_EXERCISE DETAILS_. How many lines in the data below contain the string "agent"? Answer with the number only.

_GIVEN RECORDS_.
········

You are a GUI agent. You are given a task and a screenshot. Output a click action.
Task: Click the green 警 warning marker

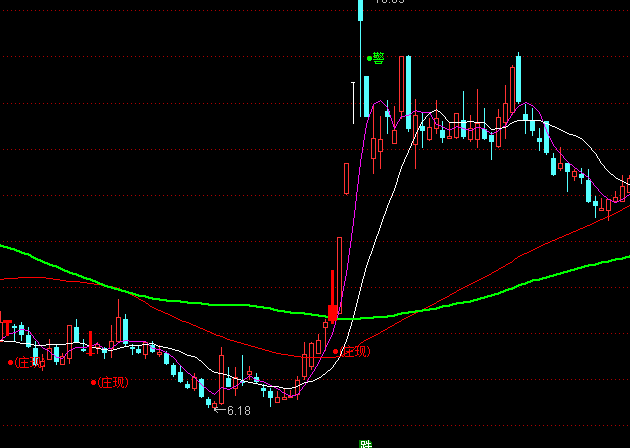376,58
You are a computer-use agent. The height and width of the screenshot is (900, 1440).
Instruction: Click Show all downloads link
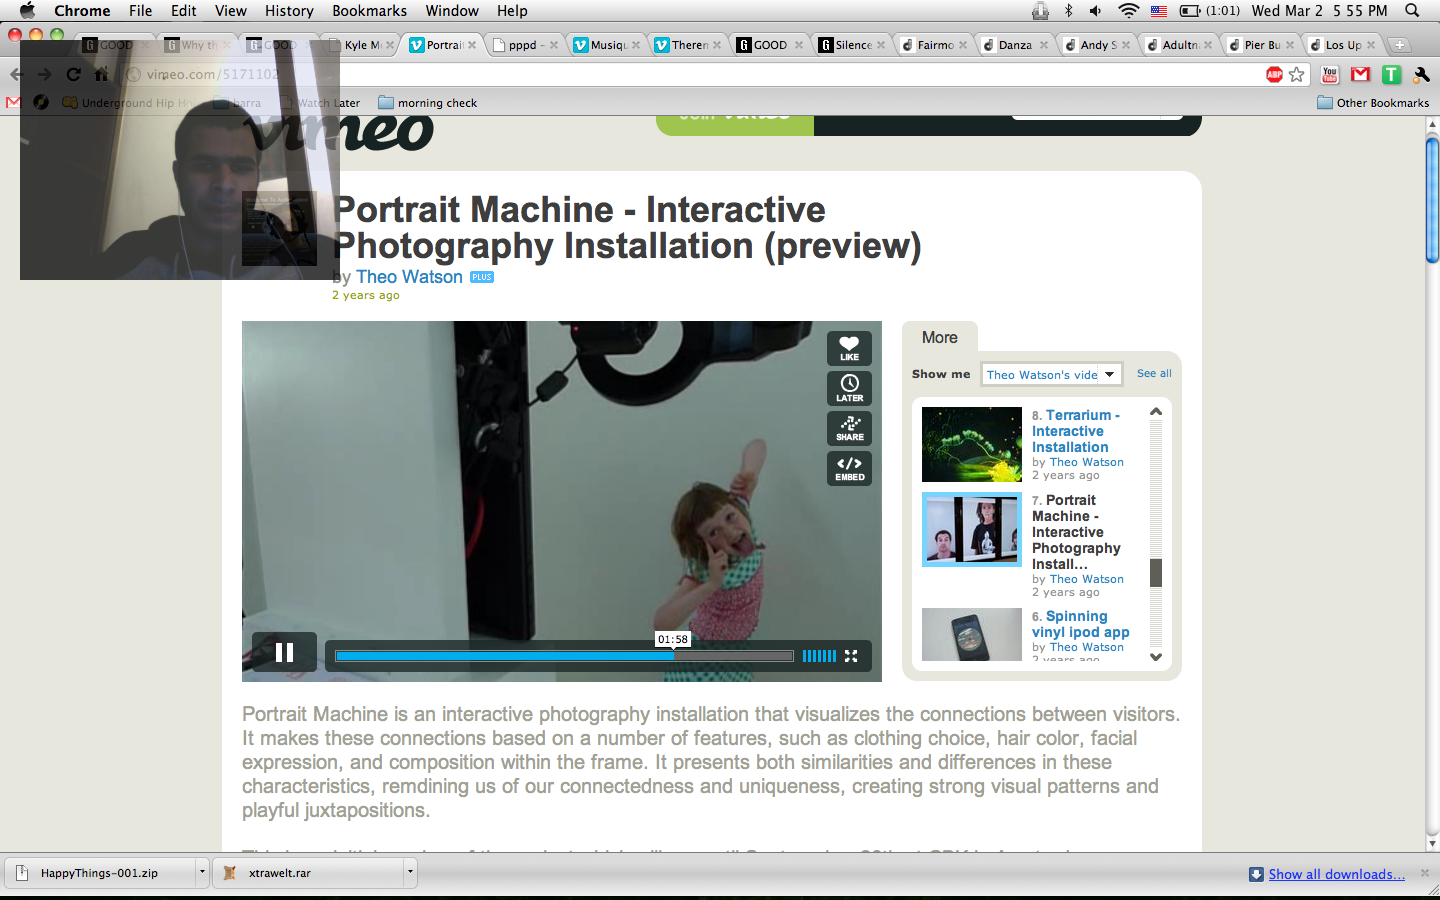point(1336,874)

········

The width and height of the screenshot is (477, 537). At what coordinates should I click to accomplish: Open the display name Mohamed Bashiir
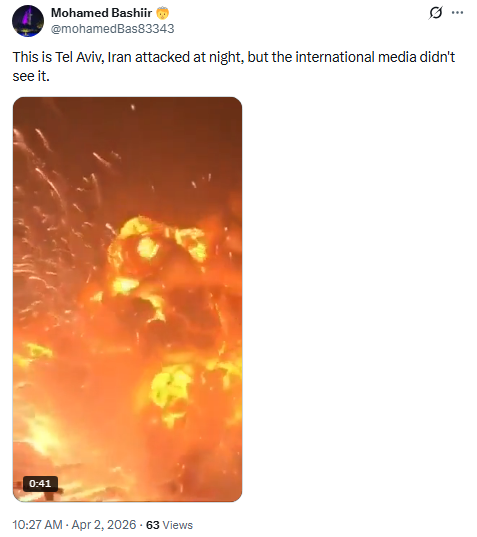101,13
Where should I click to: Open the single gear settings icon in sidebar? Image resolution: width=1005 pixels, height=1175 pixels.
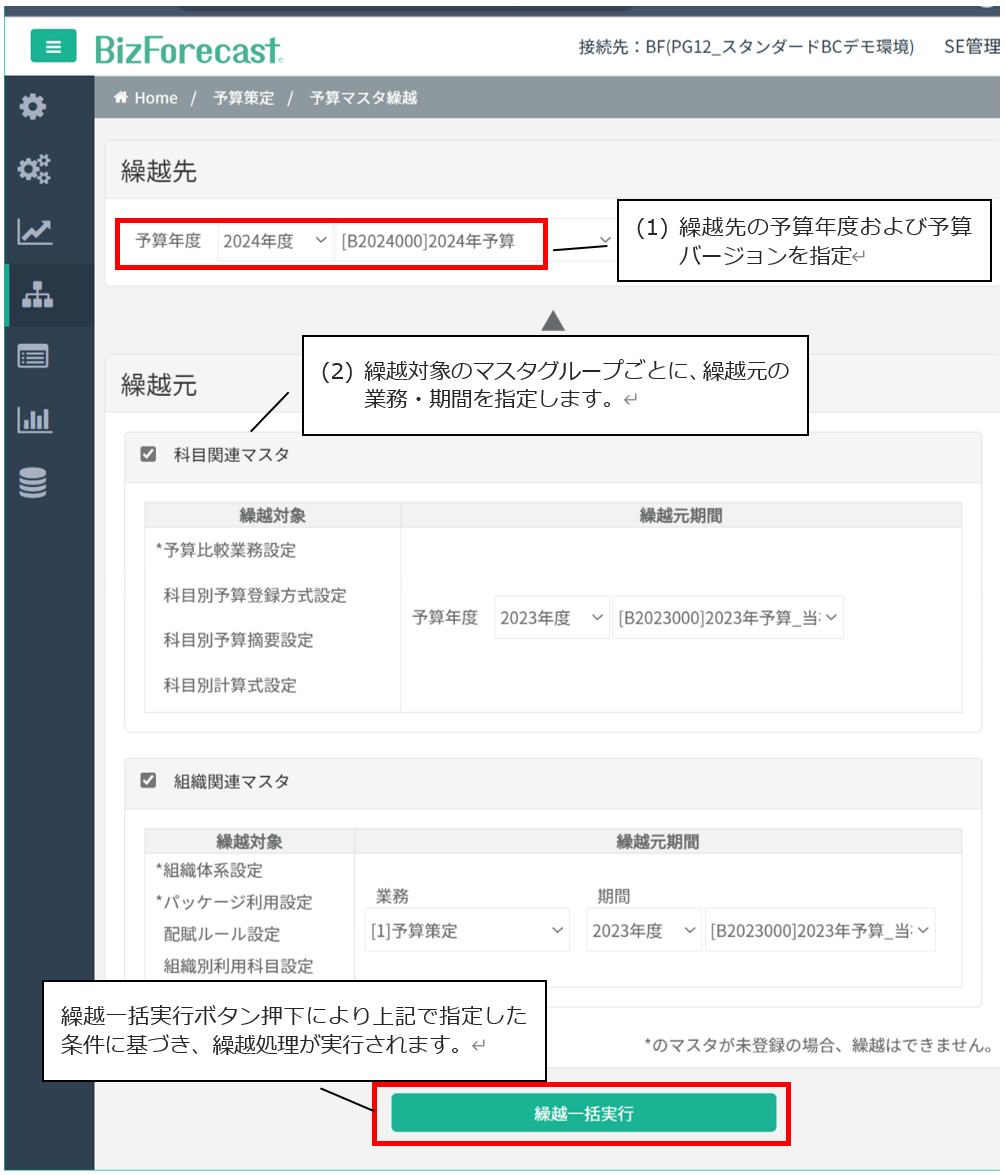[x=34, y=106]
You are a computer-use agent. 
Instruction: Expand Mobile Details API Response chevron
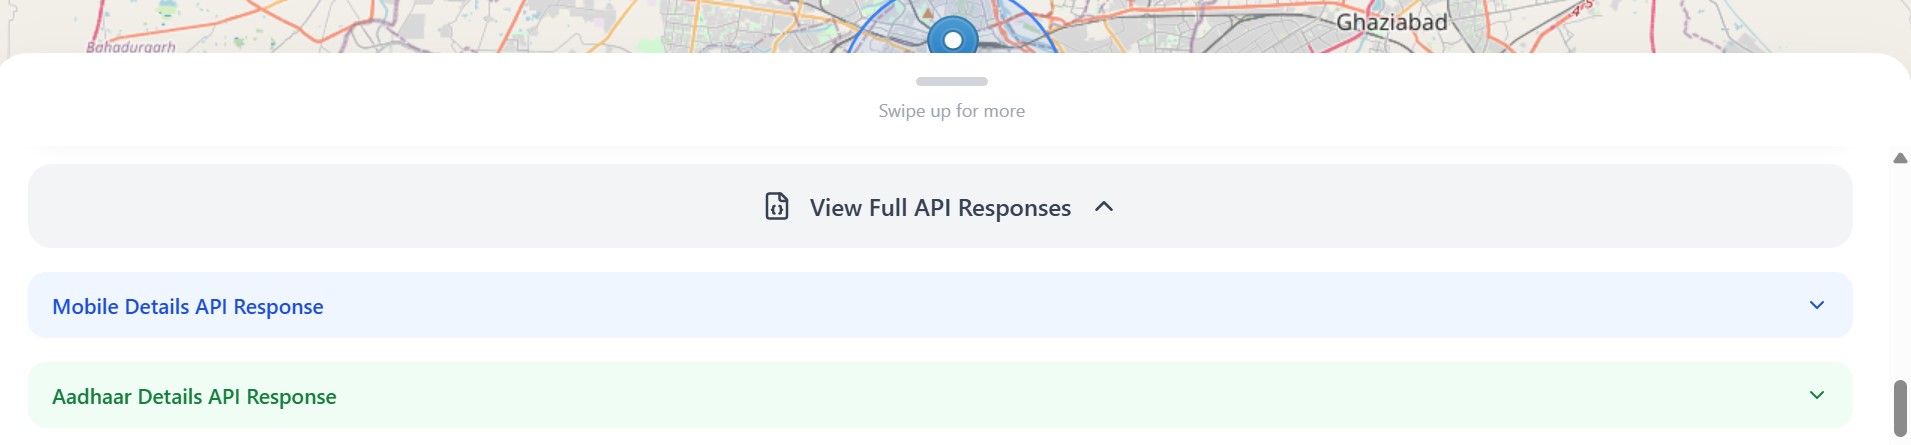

········

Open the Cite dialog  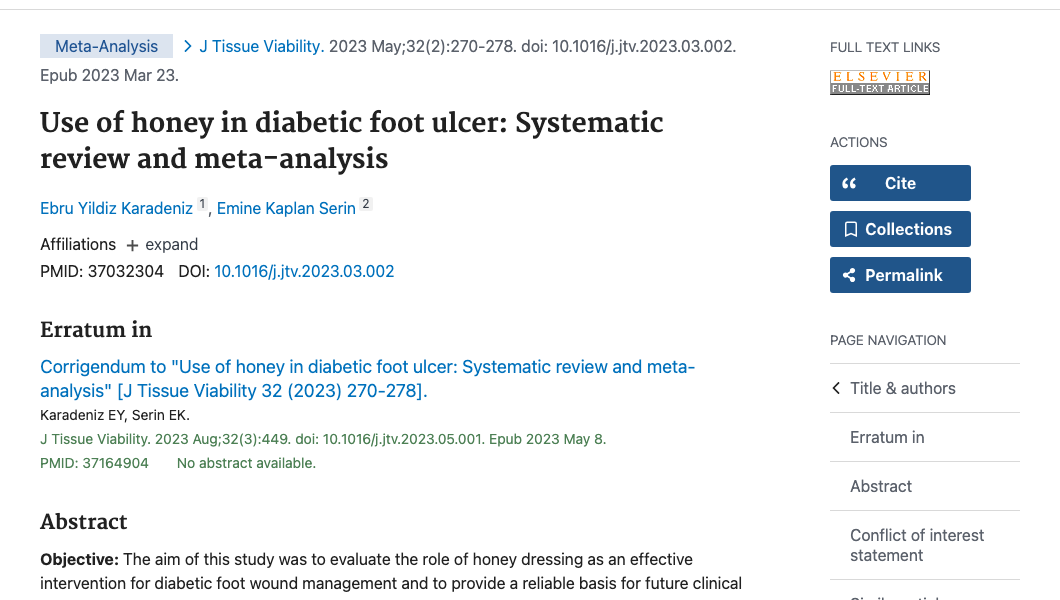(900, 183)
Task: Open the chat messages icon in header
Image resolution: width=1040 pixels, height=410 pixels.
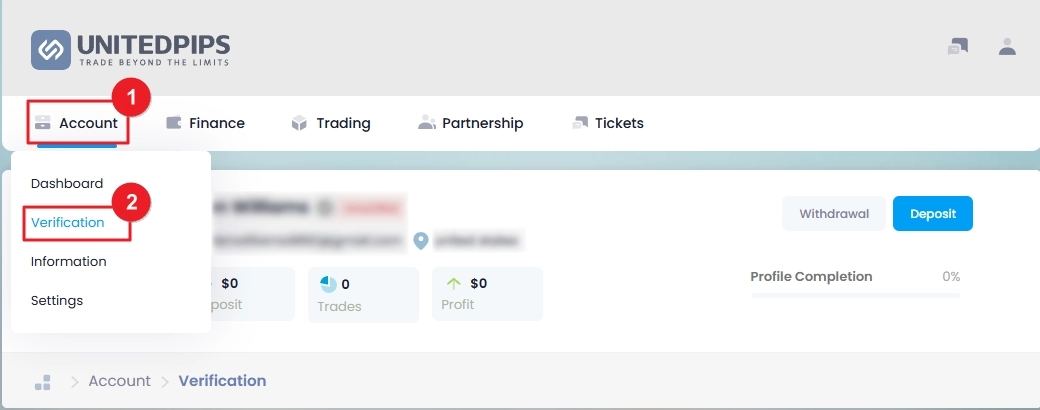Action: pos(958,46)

········

_SOLUTION_. 3